╭──

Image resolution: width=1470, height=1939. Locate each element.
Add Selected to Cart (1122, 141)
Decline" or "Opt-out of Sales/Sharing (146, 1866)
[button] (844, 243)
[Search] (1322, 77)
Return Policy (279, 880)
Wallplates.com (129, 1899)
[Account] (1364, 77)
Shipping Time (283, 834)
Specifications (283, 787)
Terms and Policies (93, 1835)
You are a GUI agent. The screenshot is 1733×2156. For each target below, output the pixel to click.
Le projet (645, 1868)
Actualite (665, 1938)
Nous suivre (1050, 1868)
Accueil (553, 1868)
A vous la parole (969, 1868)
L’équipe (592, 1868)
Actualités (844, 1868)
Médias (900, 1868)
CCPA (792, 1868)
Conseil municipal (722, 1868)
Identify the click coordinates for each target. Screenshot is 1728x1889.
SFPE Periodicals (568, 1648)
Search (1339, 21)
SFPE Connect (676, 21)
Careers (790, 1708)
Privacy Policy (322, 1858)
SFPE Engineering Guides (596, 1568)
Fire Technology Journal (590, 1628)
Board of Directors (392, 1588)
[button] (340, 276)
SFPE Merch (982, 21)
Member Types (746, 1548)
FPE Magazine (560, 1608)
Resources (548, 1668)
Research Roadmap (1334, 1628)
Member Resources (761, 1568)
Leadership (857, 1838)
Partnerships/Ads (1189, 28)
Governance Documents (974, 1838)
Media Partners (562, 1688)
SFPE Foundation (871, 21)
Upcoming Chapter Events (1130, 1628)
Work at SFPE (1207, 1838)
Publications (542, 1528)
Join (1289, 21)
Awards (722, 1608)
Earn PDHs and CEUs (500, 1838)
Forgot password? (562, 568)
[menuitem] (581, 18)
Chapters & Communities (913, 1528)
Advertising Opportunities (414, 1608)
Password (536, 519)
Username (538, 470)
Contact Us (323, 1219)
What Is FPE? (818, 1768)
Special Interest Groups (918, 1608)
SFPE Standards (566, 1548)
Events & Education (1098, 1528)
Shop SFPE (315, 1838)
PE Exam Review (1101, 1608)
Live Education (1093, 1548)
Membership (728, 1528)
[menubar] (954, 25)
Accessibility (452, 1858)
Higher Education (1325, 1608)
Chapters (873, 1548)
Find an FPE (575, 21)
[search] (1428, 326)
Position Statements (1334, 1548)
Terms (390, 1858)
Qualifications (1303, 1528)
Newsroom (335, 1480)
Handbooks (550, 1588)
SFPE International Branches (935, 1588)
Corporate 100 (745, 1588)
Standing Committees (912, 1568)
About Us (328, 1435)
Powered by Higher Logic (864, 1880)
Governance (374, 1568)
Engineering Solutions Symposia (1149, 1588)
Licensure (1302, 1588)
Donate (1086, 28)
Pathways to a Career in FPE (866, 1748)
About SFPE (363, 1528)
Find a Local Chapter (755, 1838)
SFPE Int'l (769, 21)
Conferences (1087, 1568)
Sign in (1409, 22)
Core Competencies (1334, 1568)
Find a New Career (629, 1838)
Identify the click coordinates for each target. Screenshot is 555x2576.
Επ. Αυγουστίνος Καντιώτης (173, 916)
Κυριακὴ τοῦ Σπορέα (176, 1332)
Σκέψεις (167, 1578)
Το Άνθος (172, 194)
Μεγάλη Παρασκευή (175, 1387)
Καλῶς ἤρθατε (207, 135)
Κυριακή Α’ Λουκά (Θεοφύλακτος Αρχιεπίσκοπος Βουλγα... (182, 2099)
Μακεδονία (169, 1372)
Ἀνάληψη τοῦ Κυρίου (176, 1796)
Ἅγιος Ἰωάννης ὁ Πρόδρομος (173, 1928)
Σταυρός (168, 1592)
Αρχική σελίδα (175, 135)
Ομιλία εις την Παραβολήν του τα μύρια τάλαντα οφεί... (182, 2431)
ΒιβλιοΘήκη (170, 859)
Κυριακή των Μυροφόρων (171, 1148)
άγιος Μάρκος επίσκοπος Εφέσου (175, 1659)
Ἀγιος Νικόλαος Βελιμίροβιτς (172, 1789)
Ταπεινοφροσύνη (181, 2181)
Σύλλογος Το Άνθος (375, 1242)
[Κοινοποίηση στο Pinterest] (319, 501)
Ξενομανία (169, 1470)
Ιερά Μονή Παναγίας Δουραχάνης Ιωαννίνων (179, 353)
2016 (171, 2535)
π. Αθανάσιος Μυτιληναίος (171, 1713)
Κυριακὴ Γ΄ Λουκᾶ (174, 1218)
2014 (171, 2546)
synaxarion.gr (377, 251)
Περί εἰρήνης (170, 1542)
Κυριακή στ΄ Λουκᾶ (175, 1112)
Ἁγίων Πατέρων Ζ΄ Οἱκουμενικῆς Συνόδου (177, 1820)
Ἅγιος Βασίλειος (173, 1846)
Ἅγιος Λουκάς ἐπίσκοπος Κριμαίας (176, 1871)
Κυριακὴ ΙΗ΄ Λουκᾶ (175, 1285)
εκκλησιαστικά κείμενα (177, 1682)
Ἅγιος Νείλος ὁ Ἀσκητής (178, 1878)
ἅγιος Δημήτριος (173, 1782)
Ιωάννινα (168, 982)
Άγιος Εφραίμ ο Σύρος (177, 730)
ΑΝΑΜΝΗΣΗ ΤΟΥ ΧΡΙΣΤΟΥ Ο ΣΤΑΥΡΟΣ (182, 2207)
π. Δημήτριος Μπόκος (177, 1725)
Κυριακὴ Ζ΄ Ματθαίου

╰──

Among the lines above, return those that contain the string "Λουκᾶ".

Output of the task>
Κυριακὴ Γ΄ Λουκᾶ (174, 1218)
Κυριακή στ΄ Λουκᾶ (175, 1112)
Κυριακὴ ΙΗ΄ Λουκᾶ (175, 1285)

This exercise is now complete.